Tevens bleek Likoed Nederland na onderzoek dat er iemand in De Telegraaf ‘geciteerd’ werd die daar niets van wist, niet geinterviewd was en wie woorden in de mond werden gelegd die hij nooit gezegd heeft. Het betrof de Israelische Amerikaan Harry Wall, directeur van het Israel bureau van de Anti Defamation League.
Nadat de hoofdredactie van De Telegraaf op onze brieven daarover niet meer wilde reageren besloot Likoed Nederland tot een aanklacht bij de Raad voor de Journalistiek (zie onderstaand dossier ‘Hans Kuitert’)
De Raad voor de Journalistiek oordeelde op 1 december 1997 als volgt:
Beoordeling van de klacht
De Raad is van oordeel, dat het de vereniging Likoed Nederland ontbreekt aan het vereiste belang bij een uitspraak van de Raad. In de overgelegde artikelen uit De Telegraaf komt weliswaar een aantal onjuistheden voor, maar deze acht de Raad niet van dien aard dat Likoed Nederland daardoor in een eigen belang wordt getroffen. De Raad onthoudt zich derhalve van een oordeel over de klacht van Likoed Nederland Ten aanzien van de klacht van de heer H. Wall, die wel als rechtstreeks belanghebbende wordt aangemerkt, overweegt de Raad het volgende.
Uit de overlegde stukken kan de Raad niet zonder meer afleiden dat er sprake is van een onjuist citaat. Uit de berichtgeving in ‘Wall Street Journal’ en ‘Reuters’ blijkt onvoldoende dat de heer Wall het tegengestelde heeft beweerd van hetgeen als citaat in De Telegraaf is gepubliceerd.
Beslissing:
De Raad onthoudt zich van een oordeel over de klacht van Likoed Nederland en acht de klacht van de heer H. Wall ongegrond.
De Raad verzoekt betrokkene deze beslissing integraal of in samenvatting in De Telegraaf te publiceren.
Reactie Likoed Nederland:
Het belangrijkste is uiteraard dat de Raad het met Likoed Nederland eens is dat in slechts één week berichtgeving van De Telegraaf over Israel een aantal onjuistheden voorkomen. Daarover zijn wij bijzonder verheugd.

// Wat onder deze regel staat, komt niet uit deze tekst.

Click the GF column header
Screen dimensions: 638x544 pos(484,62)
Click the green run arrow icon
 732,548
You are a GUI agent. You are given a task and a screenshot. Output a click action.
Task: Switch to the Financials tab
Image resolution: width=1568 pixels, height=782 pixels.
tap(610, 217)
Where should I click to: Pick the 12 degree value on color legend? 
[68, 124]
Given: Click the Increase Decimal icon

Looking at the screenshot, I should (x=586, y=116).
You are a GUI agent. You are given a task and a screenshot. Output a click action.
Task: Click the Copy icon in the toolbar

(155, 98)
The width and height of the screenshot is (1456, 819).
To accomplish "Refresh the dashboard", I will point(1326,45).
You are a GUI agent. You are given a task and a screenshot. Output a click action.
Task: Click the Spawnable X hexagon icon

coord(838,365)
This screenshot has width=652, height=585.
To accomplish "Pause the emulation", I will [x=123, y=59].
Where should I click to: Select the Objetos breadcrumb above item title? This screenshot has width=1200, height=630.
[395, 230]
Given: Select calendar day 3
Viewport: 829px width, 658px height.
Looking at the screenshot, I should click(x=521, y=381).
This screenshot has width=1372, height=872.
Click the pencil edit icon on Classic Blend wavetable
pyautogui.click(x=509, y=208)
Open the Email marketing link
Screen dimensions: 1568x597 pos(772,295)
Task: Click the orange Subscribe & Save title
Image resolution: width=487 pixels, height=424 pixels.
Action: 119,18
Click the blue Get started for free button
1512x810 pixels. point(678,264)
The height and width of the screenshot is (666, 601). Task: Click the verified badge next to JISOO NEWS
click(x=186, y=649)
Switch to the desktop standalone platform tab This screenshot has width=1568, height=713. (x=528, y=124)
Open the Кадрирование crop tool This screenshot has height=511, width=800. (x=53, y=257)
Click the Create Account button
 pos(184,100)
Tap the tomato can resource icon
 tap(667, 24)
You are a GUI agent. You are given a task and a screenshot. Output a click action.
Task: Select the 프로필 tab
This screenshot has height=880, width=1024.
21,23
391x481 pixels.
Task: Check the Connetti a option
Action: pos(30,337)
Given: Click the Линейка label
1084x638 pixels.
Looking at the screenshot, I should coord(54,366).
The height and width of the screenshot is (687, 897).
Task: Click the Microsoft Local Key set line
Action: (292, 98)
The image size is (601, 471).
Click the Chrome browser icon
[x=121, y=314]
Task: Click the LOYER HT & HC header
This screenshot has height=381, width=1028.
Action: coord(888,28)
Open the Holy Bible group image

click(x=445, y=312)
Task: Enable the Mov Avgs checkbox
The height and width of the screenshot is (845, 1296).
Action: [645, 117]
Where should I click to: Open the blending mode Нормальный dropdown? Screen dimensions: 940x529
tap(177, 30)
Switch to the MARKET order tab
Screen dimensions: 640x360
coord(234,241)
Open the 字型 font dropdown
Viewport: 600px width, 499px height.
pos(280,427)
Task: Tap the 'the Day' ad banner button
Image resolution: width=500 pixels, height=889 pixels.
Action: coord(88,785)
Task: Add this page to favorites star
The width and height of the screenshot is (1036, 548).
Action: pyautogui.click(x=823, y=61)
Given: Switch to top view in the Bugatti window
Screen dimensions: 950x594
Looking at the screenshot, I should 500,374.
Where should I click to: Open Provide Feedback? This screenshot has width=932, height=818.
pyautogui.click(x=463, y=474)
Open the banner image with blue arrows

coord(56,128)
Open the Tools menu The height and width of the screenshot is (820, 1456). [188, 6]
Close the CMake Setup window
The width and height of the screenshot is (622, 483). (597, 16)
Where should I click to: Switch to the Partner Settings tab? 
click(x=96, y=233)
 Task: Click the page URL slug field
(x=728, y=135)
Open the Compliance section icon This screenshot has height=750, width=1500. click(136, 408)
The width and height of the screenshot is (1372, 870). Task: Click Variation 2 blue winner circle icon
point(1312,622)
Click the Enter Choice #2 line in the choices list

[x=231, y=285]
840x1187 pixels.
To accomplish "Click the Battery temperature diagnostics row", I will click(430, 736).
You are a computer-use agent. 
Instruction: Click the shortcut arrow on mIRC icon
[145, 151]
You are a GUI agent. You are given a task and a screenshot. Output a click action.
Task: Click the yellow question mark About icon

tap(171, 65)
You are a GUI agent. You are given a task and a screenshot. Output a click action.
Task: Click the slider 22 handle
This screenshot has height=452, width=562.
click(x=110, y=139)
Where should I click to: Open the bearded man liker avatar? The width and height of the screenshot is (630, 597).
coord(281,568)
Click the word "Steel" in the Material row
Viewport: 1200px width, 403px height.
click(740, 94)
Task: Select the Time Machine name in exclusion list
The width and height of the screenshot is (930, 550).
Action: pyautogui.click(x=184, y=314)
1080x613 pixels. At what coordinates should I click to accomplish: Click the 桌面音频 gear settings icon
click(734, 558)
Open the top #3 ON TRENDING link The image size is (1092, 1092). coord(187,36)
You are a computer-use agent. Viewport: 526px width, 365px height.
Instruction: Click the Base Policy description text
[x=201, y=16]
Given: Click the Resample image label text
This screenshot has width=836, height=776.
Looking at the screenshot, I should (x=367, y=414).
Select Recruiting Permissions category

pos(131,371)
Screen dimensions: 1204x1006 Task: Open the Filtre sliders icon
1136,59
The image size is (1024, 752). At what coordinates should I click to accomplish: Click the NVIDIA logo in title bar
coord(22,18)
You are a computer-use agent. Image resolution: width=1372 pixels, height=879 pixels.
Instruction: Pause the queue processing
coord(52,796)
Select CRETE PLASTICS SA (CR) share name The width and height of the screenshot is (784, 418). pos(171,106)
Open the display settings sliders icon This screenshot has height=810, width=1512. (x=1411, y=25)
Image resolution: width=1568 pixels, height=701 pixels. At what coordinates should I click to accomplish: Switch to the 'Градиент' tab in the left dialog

Wij hebben kanttekeningen bij twee andere aspecten van de uitspraak:
- Het feit dat Likoed Nederland niet als direct belanghebbende wordt gekwalificeerd. Dit ondanks het feit dat volgens onze statuten, die wij de Raad hebben overlegd, onze doelstelling onder meer luidt: “Het bevorderen van Joodse en Israëlische belangen binnen Nederland en de Europese gemeenschap”.
- Het feit dat onvoldoende bewezen wordt geacht dat Harry Wall verkeerd is geciteerd, ondanks dat hij dat zelf stelt en het niet weersproken is door De Telegraaf of haar correspondent Hans Kuitert.
DOSSIER ‘Hans Kuitert’
week van 28 maart t/m 4 april 1997, samengesteld op basis van de gedragscode voor journalisten
Eerbied voor waarheid en voor het recht van het publiek op waarheid is de eerste plicht van de journalist (gedragscode regel 1)
“Een Israëlische deskundige, Harry Wall, is daar beducht voor. “Er is nu een atmosfeer geschapen waarin buitenlandse investeerders pas op de plaats zullen maken. Niemand wil investeren als de risico’s te groot zijn” (De Telegraaf, 3 april 1997)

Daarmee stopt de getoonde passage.